- Task description
List every line in the entries below that contains the word "element".

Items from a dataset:
◇ ◇ ◇ ◇

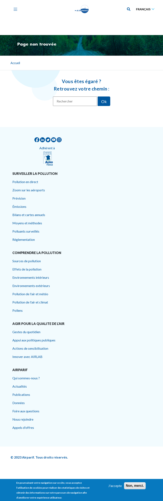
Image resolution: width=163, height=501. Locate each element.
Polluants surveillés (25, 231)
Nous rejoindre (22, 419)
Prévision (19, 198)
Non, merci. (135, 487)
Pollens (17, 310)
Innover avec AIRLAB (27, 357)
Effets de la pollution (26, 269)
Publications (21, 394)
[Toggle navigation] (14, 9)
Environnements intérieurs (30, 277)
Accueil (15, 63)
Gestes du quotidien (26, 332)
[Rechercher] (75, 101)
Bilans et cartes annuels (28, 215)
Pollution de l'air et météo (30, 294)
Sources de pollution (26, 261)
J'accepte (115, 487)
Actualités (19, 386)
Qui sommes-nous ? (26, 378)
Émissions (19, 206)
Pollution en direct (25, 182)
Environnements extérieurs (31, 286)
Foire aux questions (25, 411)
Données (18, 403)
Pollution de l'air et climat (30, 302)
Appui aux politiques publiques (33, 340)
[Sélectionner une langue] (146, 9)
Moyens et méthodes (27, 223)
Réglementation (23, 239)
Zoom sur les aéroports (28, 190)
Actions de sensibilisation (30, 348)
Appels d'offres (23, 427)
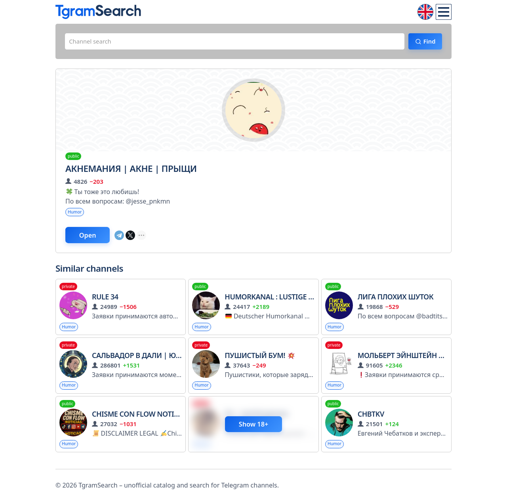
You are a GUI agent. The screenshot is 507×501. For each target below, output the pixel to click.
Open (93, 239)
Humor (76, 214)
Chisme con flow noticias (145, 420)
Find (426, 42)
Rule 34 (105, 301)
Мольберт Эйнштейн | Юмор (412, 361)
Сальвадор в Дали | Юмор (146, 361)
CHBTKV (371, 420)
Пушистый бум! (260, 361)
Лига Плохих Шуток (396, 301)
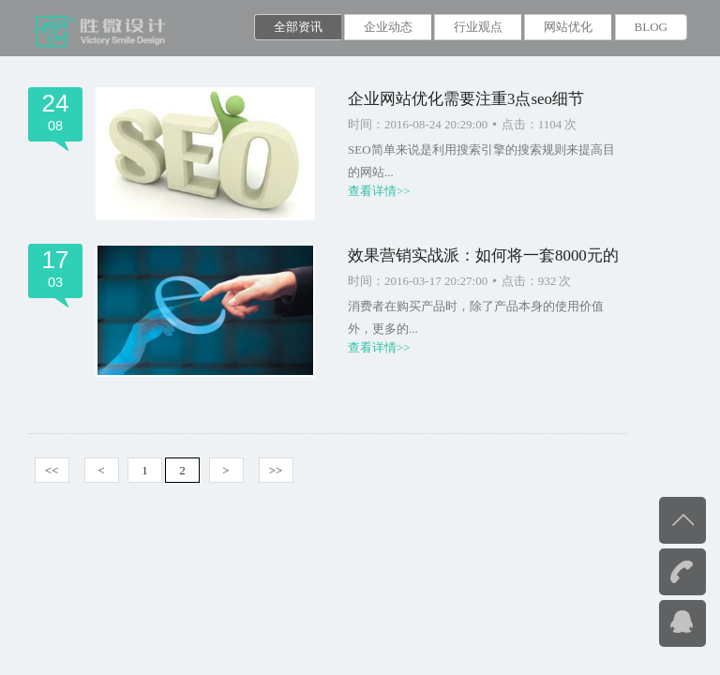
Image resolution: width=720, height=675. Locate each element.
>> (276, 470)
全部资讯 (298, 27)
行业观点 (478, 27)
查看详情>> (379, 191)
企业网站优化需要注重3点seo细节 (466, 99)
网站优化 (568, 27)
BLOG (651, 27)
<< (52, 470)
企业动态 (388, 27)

◇ ◇ ◇ ◇

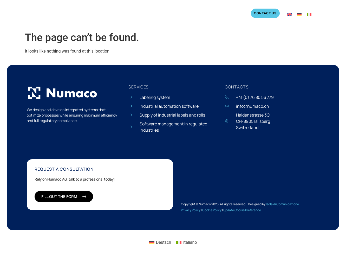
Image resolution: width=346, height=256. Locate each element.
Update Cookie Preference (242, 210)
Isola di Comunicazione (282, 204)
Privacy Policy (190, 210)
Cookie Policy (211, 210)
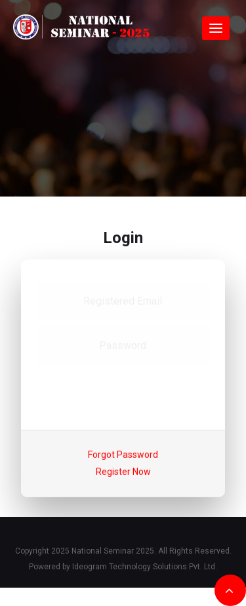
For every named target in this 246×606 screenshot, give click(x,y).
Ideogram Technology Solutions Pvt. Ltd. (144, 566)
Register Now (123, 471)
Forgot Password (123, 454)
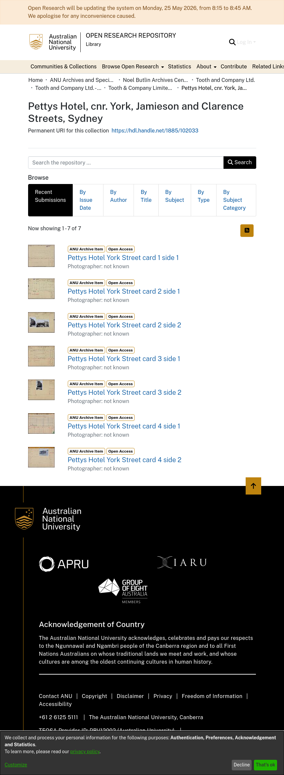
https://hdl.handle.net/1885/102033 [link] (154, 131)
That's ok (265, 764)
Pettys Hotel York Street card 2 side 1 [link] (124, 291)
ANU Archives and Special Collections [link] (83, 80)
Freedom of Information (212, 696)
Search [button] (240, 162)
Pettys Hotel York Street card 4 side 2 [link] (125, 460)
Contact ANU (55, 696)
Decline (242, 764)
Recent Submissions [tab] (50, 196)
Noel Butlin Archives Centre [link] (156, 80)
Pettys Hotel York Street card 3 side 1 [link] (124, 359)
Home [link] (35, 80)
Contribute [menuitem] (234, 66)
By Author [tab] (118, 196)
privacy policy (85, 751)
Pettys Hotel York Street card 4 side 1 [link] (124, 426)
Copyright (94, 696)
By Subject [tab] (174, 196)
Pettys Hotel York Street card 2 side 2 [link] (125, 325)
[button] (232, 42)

◇ ◇ ◇ ◇

- Answer in full
Image resolution: width=163, height=501. Locate each element.
Image resolution: width=720, height=675. Locate each element.
Image resolution: width=346, height=256. Locate each element.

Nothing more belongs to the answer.